Which of these statements resonates more with you?
1. I try to win, because losing sucks.
2. I try to serve my clients, because then I win too.
3. I try to serve my clients, which generally works out best for me as well.
If you chose #1, OK, I get it, I like competing as much as the next guy, but come back another time, we’re not talking to you today.
Today we’re talking about service, winning, and the link between them.
Do you serve to win? Does serving cause winning? Or is winning an occasional byproduct of serving?
What it comes down to is: Why are you serving?
Does Doing Good Cause Doing Well?
There’s a myth being perpetuated by well-intended, wishful-thinking, creative, holistic people out there: the myth that if you do right, you absolutely will do well.
In its more extreme forms, this belief would suggest that all highly ethical and socially responsible companies always make more money, every quarter.
Of course, there’s no shortage of cynical, embittered, hard-bitten “realists” who just can’t wait to whump the idealists upside the head with a good “oh-yeah-take-Bernie-Madoff” or two.
Social scientists and game theorists are enamored of The Prisoner’s Dilemma, a two-person game about cooperation and competition. In each game, each player can choose to cooperate or compete.
- If one chooses to cooperate and the other to compete, the cooperator gets 10 years in prison, while the competitor goes free.
- If they each choose to compete, they each get 5 years in prison.
- If they each choose to cooperate, they each get 6 months in prison.
The person economists assume we all are—rational maximizer of self-interest—will rationally choose to compete. So will his competitor. Boom.
That approach sums up approach number 1—play to win. Turns out that businesspeople in controlled tests of prisoner’s dilemma strongly favor approach number one; it fits with what they learned in business school, be number 1 or 2 in your market, competitive advantage, etc.
In a connected world: boom. So much for statement number 1 at the outset of this post. Because in the real world, prisoner’s dilemma doesn’t just get played once.
Playing the Game More than Once
Part of the “trick” of prisoner’s dilemma is to play it more than once. Over time, the optimal strategy turns out to be “tit for tat,” i.e. assume the other party will cooperate, and do likewise. This generally ends up in iterative decisions to cooperate, with only occasional breakdowns of order.
But why do people continue to choose “cooperate?” Is it because the economists are right, and we’re all rational maximizers of self-interest who look at the long run? Do we calculate the odds and figure that the net present value of cooperating is greater than that of competing? Turns out it’s a little murkier than that.
Playing the Game With More Than One Player
In addition to frequency, the game is affected by participation. If there are high levels of information, visibility and interaction about how other players are engaging in the same game, then the cooperation strategy becomes even more dominant. There are fewer defectors from the cooperative strategy trying to squeeze in that last little bit of competitive edge.

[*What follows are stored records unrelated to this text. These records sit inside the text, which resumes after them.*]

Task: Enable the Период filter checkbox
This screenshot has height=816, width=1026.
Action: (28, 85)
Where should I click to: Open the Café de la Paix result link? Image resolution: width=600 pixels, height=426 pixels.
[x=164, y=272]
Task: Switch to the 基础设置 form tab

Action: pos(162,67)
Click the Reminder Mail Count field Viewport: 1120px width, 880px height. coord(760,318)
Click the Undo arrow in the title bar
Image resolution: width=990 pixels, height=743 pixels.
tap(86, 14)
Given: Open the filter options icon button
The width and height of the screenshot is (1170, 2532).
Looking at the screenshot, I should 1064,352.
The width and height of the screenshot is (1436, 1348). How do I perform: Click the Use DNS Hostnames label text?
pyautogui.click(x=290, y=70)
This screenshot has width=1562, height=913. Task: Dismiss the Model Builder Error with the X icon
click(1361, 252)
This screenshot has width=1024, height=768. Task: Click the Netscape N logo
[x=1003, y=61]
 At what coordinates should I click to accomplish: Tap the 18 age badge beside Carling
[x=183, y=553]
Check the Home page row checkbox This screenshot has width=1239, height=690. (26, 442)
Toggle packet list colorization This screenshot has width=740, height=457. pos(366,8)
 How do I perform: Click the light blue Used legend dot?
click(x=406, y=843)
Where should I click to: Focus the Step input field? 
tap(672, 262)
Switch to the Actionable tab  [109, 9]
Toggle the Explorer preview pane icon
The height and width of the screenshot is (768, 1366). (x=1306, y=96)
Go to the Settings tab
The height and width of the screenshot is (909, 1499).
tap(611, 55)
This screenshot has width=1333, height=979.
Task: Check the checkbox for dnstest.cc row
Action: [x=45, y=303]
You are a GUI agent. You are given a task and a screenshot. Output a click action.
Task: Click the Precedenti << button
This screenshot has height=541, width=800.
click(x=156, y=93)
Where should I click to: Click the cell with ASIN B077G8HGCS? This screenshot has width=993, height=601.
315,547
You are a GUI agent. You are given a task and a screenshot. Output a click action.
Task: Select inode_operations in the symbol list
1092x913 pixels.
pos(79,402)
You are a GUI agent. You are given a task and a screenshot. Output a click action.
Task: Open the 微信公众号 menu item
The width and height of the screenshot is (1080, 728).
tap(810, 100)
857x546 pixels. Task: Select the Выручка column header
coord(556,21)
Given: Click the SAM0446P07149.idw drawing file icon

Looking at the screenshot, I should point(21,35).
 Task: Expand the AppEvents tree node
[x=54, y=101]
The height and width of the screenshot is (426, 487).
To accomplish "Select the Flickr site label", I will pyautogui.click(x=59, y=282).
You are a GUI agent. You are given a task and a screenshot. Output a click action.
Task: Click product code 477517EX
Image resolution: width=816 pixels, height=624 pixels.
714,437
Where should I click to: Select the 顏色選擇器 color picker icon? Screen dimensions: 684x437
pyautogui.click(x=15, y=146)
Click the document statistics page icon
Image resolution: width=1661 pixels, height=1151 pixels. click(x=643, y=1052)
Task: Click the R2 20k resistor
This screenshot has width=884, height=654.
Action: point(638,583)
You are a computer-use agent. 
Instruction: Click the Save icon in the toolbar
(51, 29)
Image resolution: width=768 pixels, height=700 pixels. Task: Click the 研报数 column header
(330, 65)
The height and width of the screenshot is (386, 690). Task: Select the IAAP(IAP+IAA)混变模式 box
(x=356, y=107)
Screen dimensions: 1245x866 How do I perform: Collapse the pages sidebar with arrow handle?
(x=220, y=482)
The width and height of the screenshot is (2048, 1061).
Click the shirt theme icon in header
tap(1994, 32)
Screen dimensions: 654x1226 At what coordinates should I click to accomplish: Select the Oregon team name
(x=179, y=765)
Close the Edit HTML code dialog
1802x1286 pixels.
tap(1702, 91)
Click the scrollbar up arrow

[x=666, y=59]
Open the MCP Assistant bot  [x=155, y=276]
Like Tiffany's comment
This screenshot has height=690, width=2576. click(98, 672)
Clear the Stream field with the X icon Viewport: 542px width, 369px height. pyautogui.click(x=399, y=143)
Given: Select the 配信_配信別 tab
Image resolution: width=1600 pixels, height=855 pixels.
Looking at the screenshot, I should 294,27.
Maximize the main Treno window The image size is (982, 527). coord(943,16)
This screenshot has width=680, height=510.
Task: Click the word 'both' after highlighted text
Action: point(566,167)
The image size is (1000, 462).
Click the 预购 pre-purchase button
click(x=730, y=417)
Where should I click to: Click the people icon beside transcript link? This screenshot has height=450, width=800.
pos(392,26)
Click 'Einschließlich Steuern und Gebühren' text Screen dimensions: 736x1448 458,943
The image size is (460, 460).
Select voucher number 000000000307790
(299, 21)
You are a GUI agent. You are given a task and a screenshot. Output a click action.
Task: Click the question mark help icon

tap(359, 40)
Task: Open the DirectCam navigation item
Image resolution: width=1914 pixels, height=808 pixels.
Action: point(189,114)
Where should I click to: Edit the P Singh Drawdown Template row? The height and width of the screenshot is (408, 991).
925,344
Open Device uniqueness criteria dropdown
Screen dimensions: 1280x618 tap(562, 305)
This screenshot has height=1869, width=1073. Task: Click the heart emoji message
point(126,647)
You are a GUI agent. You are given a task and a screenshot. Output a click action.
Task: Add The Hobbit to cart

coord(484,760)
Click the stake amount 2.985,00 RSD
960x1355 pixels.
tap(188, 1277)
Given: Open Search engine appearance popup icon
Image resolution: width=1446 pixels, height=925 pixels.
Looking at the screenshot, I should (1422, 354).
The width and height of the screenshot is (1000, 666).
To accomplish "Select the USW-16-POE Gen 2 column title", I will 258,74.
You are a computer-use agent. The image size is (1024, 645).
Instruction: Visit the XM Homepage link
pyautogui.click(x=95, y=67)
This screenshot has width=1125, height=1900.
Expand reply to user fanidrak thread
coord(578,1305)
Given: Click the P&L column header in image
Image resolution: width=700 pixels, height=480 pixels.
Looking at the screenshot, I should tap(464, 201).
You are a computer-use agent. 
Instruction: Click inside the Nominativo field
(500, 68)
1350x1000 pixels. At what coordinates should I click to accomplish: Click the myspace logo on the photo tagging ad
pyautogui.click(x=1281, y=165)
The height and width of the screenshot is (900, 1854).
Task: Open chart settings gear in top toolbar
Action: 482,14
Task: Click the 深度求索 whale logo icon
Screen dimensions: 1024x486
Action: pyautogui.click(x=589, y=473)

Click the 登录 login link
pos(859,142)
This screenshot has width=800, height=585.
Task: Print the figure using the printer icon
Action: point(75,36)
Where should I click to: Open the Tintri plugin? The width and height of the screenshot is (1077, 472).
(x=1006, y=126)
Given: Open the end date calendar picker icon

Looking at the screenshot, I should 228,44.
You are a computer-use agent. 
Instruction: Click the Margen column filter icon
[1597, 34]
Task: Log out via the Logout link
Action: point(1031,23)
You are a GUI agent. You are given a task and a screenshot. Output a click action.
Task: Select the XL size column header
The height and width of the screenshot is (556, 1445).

But: if you have more people choosing to tweak those odds, looking for just the right moment to sucker-punch the other guy after having lulled them into somnolence by a series of apparently cooperative gestures, looking to gain that final advantage—then the system starts to fall apart.
Why We Play the Game Matters
It is in fact individualism and not sociability that developed over the course of human history. That individualism seems today like a solid core of our economic and political behavior is only because we have developed institutions that override our more naturally communal instincts. Aristotle was more correct…when he said that human beings were political by nature.
The only serious debate is between statements two and three. Do you cooperate to win? Or do you cooperate because—that’s what you do? It’s the latter attitude, held by enough people over a long enough time period, that drives economic wealth.
- A business strategist who advises any given company to be socially responsible because they’ll make more money that way is detracting, not contributing, to social responsibility;
- An investor looking for socially responsible companies solely in order to make more money on their investment is a risk-seeking investor;
- A society of people who cooperate “in order to win” is in trouble.
The Paradox of Trust
Belief number two—serving your clients because that way you win—is ultimately self-defeating. Because if “to win” is your ultimate goal, you’ll sooner or later end up facing a situation where you have to choose between serving and winning. And you’ll choose winning.
And then people will stop trusting you. And that disease is communicable.
Two variables make it all work: time, and numbers. Play the game enough times, with enough players, and it works. Where it goes wrong is when we:
- Start managing to quarterly earnings
- Start analyzing performance metrics in the short term
- Analyze individual psychology outside of group psychology
- Use the language of self-interest instead of group interest.
The paradox is: economics work if we justify it ethically. But if we try to justify ethics economically, it all falls apart. Beware of those who justify ethical behavior by the bottom lines.
Answer three—serve your clients because things generally work out better that way—is the “right” answer for all of us. If we remember to keep it long-term, and keep it social, then it works.